The task |
With pictures left out, output exactly the lines of the listing below from the line that has "The image size is (488, 260)." to the line that has "The width and", both lines kept.

Record set |

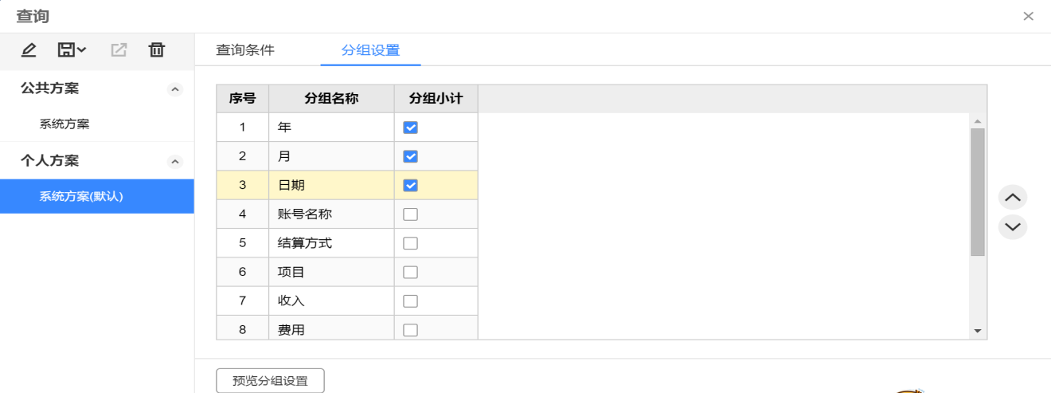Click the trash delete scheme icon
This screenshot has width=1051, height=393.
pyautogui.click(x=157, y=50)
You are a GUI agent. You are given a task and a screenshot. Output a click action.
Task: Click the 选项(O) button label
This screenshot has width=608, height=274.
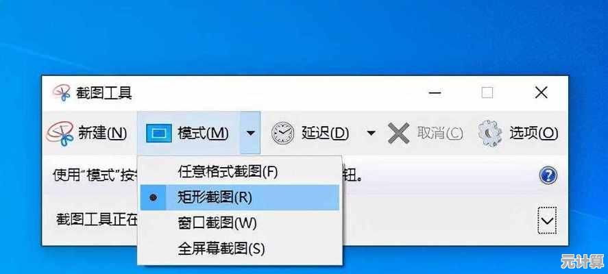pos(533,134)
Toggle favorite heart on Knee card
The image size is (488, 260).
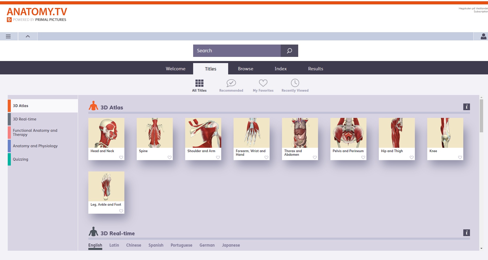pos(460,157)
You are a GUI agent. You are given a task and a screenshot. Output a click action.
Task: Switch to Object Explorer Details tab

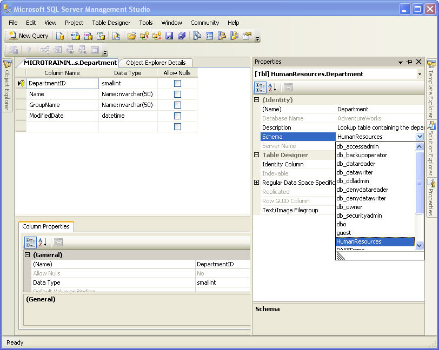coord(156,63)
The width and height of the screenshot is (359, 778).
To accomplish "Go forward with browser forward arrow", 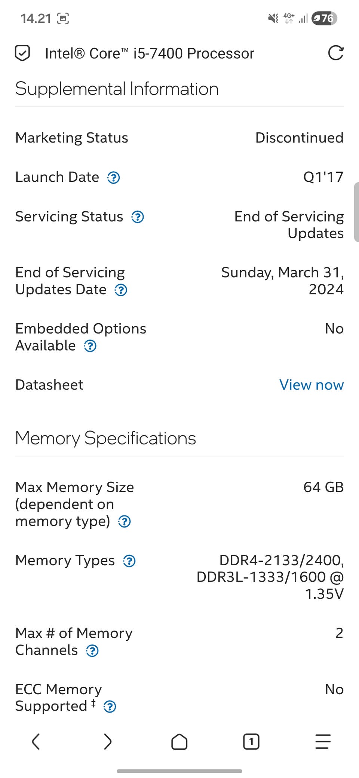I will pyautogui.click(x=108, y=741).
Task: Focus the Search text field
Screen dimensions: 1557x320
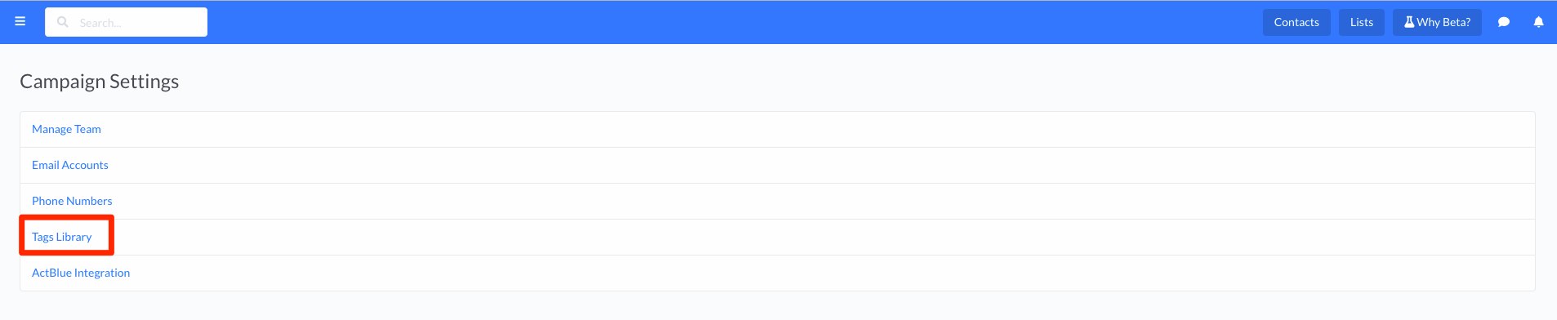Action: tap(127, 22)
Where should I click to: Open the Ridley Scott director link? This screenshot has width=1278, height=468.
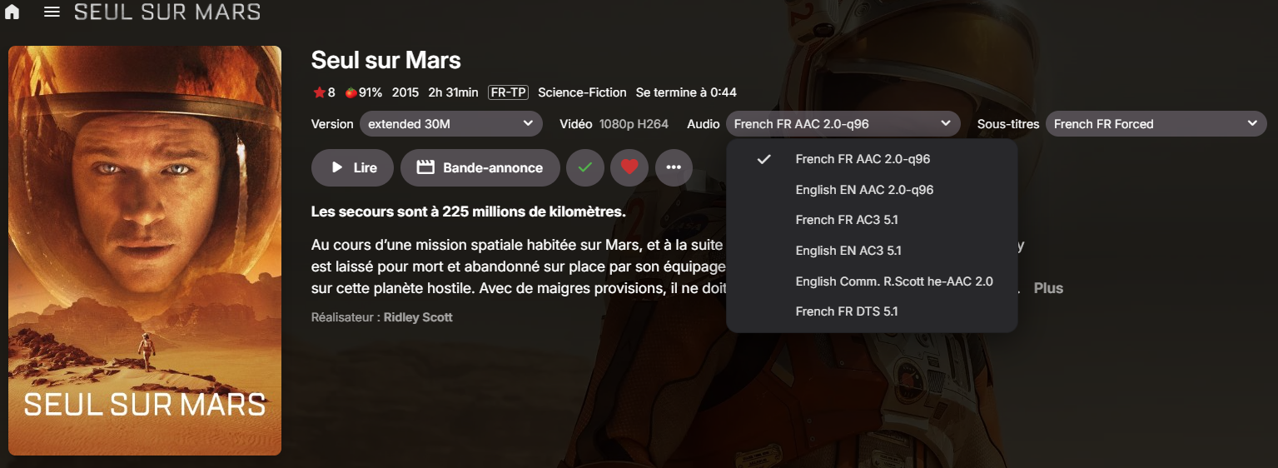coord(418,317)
==
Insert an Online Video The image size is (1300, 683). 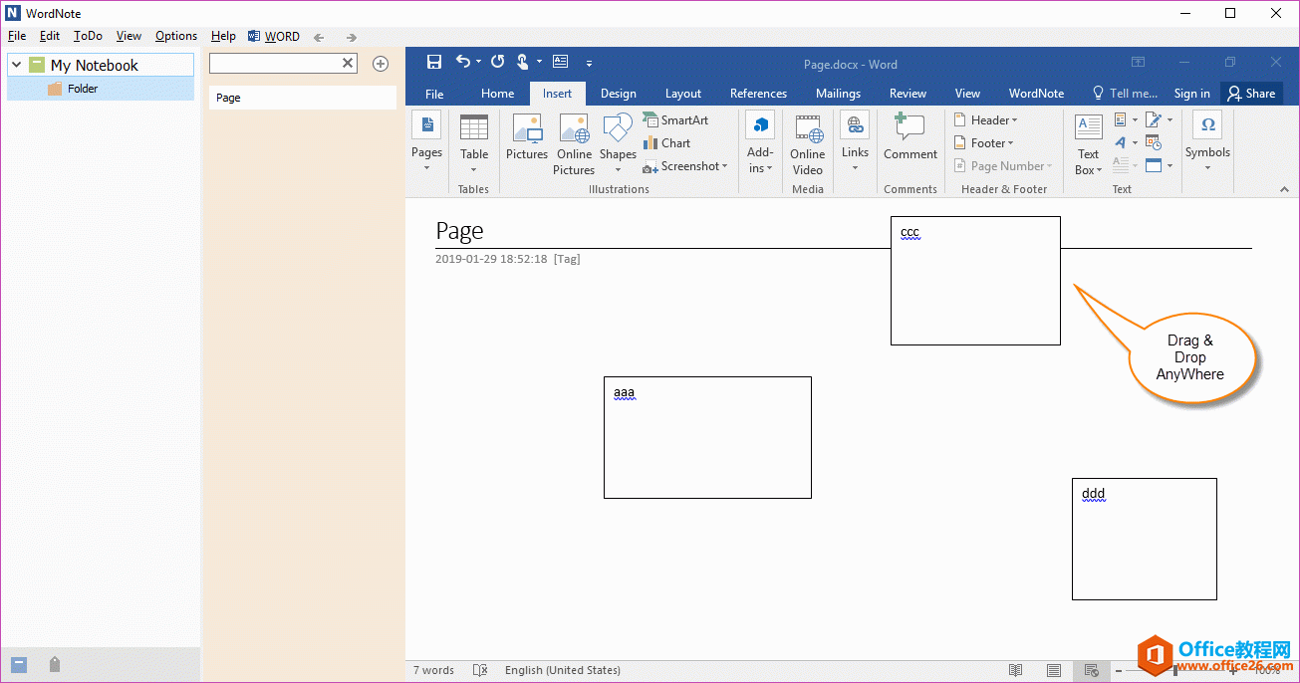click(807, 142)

Expected output |
The image size is (488, 260).
pos(460,157)
You are a GUI agent. You are given a task and a screenshot. Output a click action.
Task: Switch to Object Explorer Details tab

coord(156,63)
The width and height of the screenshot is (359, 778).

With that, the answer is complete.